Search code examples
python-3.xstanford-nlpopennlpnamed-entity-recognition

Stanford OpenNLP extract only those names that are mentioned in relation to (identified) organisation


With the Stanford NER tagger, I am able to extract all PERSONs and ORGANISATIONS as expected. Here is a short snippet:

    ss=tagger.get_entities(text)
    xorg=unique_list(ss.get('ORGANIZATION'))
    xper=unique_list(ss.get('PERSON'))
    out= (xorg,xperson)
    #out is written to database

My question is how do I extract only those PERSON names which have a relation to named ORGANISATION? Specifically, I want the output as a triplet: PERSON, RELATION, ORGANISATION.

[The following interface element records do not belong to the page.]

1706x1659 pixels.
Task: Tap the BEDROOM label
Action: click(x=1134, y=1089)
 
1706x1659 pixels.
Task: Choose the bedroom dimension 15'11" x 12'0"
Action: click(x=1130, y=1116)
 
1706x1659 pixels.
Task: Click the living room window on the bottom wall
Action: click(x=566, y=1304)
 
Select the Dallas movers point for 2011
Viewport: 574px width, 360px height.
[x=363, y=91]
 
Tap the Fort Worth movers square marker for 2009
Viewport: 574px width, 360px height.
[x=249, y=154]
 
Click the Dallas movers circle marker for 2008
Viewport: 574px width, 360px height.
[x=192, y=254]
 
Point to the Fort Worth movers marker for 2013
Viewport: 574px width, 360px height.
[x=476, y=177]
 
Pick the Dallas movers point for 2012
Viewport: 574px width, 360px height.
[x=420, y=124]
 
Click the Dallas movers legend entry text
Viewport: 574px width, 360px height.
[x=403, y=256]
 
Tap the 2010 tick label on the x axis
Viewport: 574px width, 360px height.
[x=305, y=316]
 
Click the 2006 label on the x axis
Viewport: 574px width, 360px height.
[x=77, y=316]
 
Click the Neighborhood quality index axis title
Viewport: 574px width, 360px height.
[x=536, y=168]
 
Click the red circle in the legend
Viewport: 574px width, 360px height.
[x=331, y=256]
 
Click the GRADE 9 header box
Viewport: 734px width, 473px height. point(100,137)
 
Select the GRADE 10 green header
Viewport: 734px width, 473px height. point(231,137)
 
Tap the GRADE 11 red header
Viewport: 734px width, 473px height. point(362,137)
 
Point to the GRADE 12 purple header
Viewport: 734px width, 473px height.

For either "Enron Chairman Kenneth Lay" OR "Kenneth Lay, Chairman, Enron" I expect the output to read as (Kenneth Lay) (Chairman) (Enron).

Any help will be useful.


Solution

  • Plain NER is just about finding (named) entities and label them correctly. Your task is called relation extraction. You should look at following links:

    Stanford Relation Extractor extracts relations between entities: Live_In, Located_In, OrgBased_In, Work_For, and None.

    Stanford OpenIE is able to extract arbitrary binary relations from text. Thus, doing NER isn't necessary beforehand.

    Maybe one of these tools helps you with your task.